## 玻璃分类规律

### 导入第三方库

In [1]:
from sklearn.model_selection import train_test_split
from sklearn.linear_model import LogisticRegression
from sklearn.tree import DecisionTreeClassifier
from sklearn.metrics import confusion_matrix
from sklearn.metrics import accuracy_score, precision_score, recall_score, f1_score, roc_curve, auc, log_loss
from sklearn.model_selection import cross_val_score
import numpy as np
import pandas as pd

### 处理数据

数据中 x为 12个化学成分, y为其对应的玻璃种类

In [2]:
excelpath = "merged_excel.xlsx"
dateGlass = pd.read_excel(excelpath, sheet_name = 0)
# 获取 X 数据
date_x = np.asarray(dateGlass.iloc[:,3:16])
# 获取对应的 Y 数据
date_y = np.asarray(dateGlass.iloc[:,-1])
# 划分数据
X_train, X_test, y_train, y_test = train_test_split(date_x,date_y,test_size=0.2)

In [3]:
dateGlass.iloc[:,3:16].columns

Index(['氧化钠(Na2O)', '氧化钾(K2O)', '氧化钙(CaO)', '氧化镁(MgO)', '氧化铝(Al2O3)',
       '氧化铁(Fe2O3)', '氧化铜(CuO)', '氧化铅(PbO)', '氧化钡(BaO)', '五氧化二磷(P2O5)',
       '氧化锶(SrO)', '氧化锡(SnO2)', '二氧化硫(SO2)'],
      dtype='object')

### 第一种方法: 逻辑回归

In [4]:
# 创建逻辑回归实例
logistic_regression = LogisticRegression(max_iter=1000, solver='lbfgs', penalty='l2',C=1)
# 训练模型
logistic_regression.fit(X_train, y_train)
# 预测测试集
y_pred = logistic_regression.predict(X_test)
# 计算准确率
accuracy = accuracy_score(y_test, y_pred)
print(f"Accuracy: {accuracy:.2f}")

Accuracy: 1.00


### 分析分类的统计规律

混淆矩阵

In [5]:
# 计算混淆矩阵
conf_matrix = confusion_matrix(y_test, y_pred)

召回率

In [6]:
# 计算精确率和召回率
precision = precision_score(y_test, y_pred)
recall = recall_score(y_test, y_pred)

In [7]:
precision, recall

(1.0, 1.0)

ROC曲线

In [8]:
# ROC曲线和AUC值
fpr, tpr, thresholds = roc_curve(y_test, y_pred)
roc_auc = auc(fpr, tpr)

In [9]:
roc_auc

1.0

In [10]:
# 假设model是已经训练好的逻辑回归模型
coefficients = logistic_regression.coef_

# 获取特征名称和对应的系数
feature_coefficients = pd.DataFrame({
    'Feature': dateGlass.iloc[:,3:16].columns,
    'Coefficient': logistic_regression.coef_.flatten()
})
feature_coefficients

Unnamed: 0,Feature,Coefficient
0,氧化钠(Na2O),-0.029853
1,氧化钾(K2O),0.129016
2,氧化钙(CaO),0.08172
3,氧化镁(MgO),-0.006992
4,氧化铝(Al2O3),-0.156933
5,氧化铁(Fe2O3),0.023518
6,氧化铜(CuO),0.047159
7,氧化铅(PbO),-0.603288
8,氧化钡(BaO),-0.223957
9,五氧化二磷(P2O5),0.004774


交叉验证

In [11]:
# 使用分层抽样的K折交叉验证

from sklearn.model_selection import StratifiedKFold

skf = StratifiedKFold(n_splits=5)
fold_accuracies = []

for train_index, test_index in skf.split(date_x, date_y):
    
    X_train, X_test = date_x[train_index], date_x[test_index]
    y_train, y_test = date_y[train_index], date_y[test_index]

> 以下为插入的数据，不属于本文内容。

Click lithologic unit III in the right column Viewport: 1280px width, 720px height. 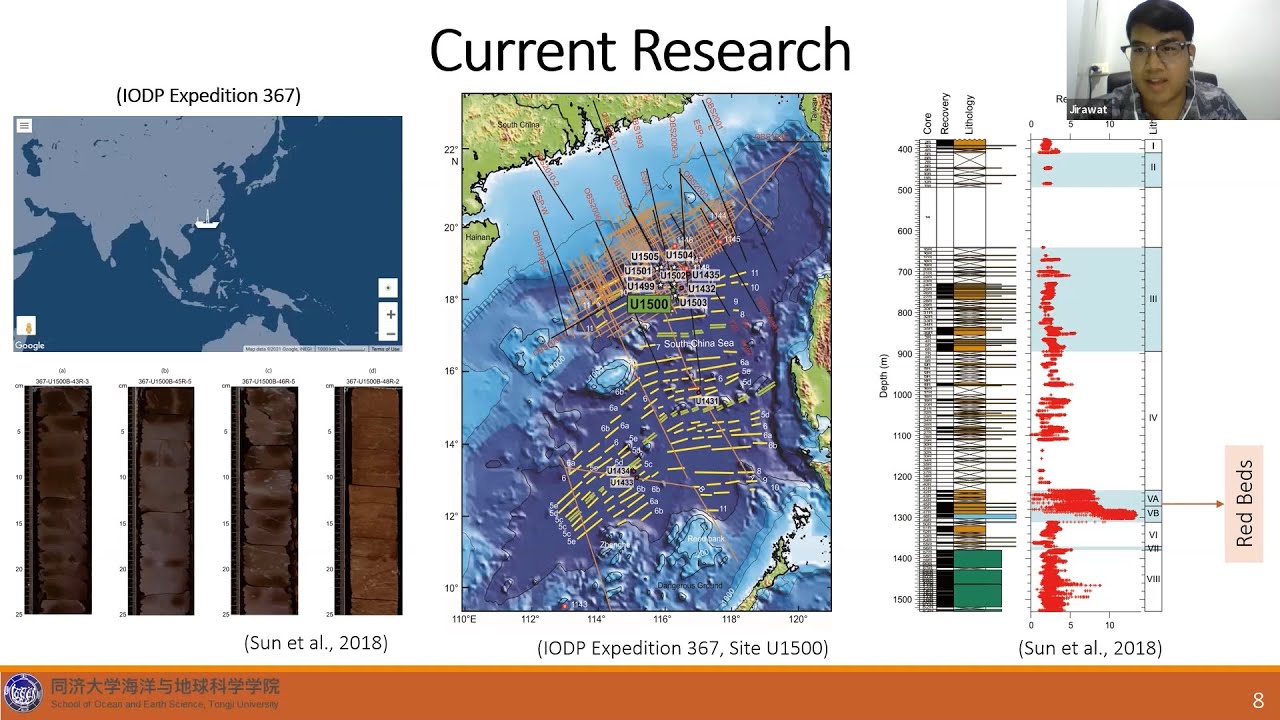(x=1152, y=299)
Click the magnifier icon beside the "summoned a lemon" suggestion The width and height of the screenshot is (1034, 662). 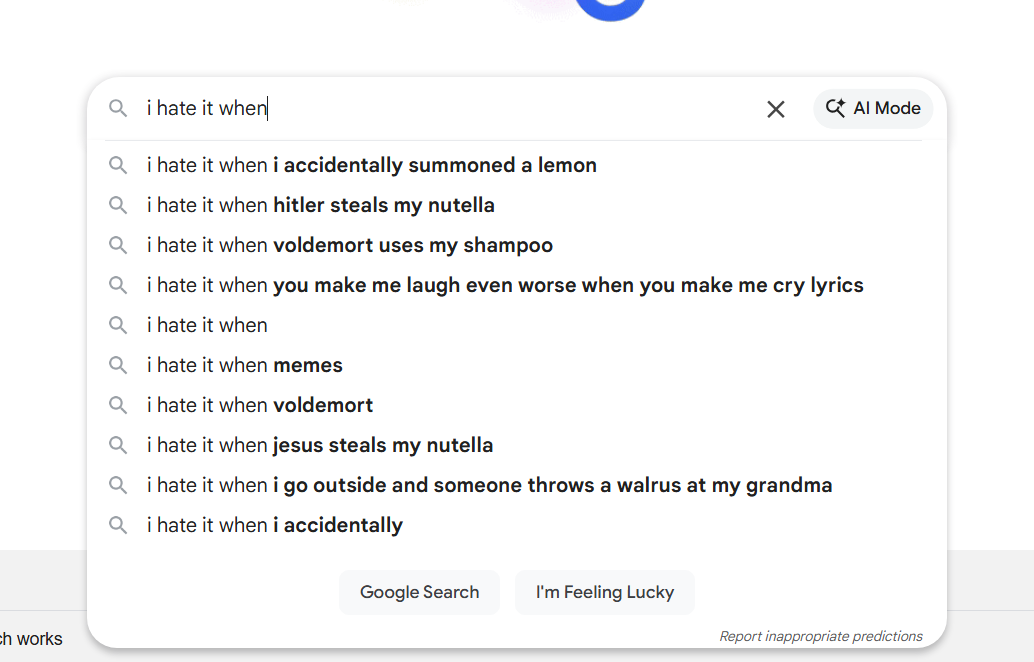(x=118, y=165)
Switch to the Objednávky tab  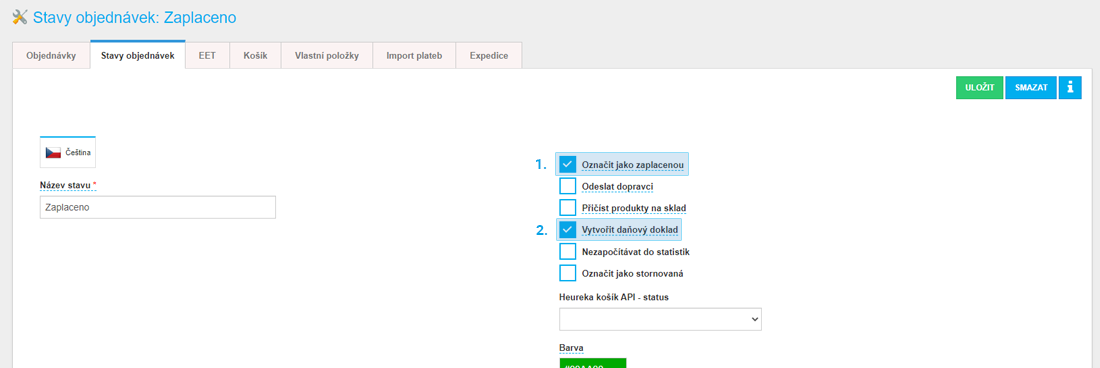[x=51, y=55]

    logistic_regression.fit(X_train, y_train)
    y_pred = logistic_regression.predict(X_test)
    fold_accuracy = accuracy_score(y_test, y_pred)
    
    fold_accuracies.append(fold_accuracy)

# 打印每个折的准确率和平均准确率
print("Accuracies for each fold:", fold_accuracies)
print("Average accuracy:", sum(fold_accuracies) / len(fold_accuracies))


Accuracies for each fold: [1.0, 1.0, 1.0, 1.0, 1.0]
Average accuracy: 1.0


###  第二种方法: 决策树

In [12]:
# 创建决策树分类器实例
clf = DecisionTreeClassifier()
# 训练模型
clf.fit(X_train,y_train)
# 预测测试集
y_pred_clf = clf.predict(X_test)
# 计算准确率
accuracy = accuracy_score(y_test, y_pred_clf)
print(f"Model accuracy: {accuracy:.2f}")

Model accuracy: 1.00


In [13]:
conf_matrix = confusion_matrix(y_test,y_pred_clf)
conf_matrix

array([[10,  0],
       [ 0,  3]], dtype=int64)

评估模型

In [14]:
precision = precision_score(y_test, y_pred_clf)
recall = recall_score(y_test, y_pred_clf)

In [15]:
# ROC曲线和AUC值
fpr, tpr, thresholds = roc_curve(y_test, y_pred_clf)
roc_auc = auc(fpr, tpr)